[Dataset items]
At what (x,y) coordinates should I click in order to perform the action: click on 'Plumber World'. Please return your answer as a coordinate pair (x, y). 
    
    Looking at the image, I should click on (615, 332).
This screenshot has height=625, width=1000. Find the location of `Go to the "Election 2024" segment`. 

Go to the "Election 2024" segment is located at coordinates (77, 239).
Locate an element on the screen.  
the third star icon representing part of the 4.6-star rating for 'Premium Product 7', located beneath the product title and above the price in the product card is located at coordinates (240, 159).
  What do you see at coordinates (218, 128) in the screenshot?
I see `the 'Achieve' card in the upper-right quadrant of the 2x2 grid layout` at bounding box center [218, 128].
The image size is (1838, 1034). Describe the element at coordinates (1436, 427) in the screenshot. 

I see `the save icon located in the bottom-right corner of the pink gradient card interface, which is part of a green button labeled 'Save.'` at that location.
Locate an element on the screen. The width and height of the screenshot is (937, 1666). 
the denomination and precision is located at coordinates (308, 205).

**Task statement**
Render every line of the listing above as a Markdown table with columns "No." and "Line", numbering the rows and skipping blank lines.

**Result for this task**
| No. | Line |
|---|---|
| 1 | At what (x,y) coordinates should I click in order to perform the action: click on 'Plumber World'. Please return your answer as a coordinate pair (x, y).  |
| 2 |     Looking at the image, I should click on (615, 332). |
| 3 | This screenshot has height=625, width=1000. Find the location of `Go to the "Election 2024" segment`.  |
| 4 | Go to the "Election 2024" segment is located at coordinates (77, 239). |
| 5 | Locate an element on the screen.   |
| 6 | the third star icon representing part of the 4.6-star rating for 'Premium Product 7', located beneath the product title and above the price in the product card is located at coordinates (240, 159). |
| 7 |   What do you see at coordinates (218, 128) in the screenshot? |
| 8 | I see `the 'Achieve' card in the upper-right quadrant of the 2x2 grid layout` at bounding box center [218, 128]. |
| 9 | The image size is (1838, 1034). Describe the element at coordinates (1436, 427) in the screenshot.  |
| 10 | I see `the save icon located in the bottom-right corner of the pink gradient card interface, which is part of a green button labeled 'Save.'` at that location. |
| 11 | Locate an element on the screen. The width and height of the screenshot is (937, 1666).  |
| 12 | the denomination and precision is located at coordinates (308, 205). |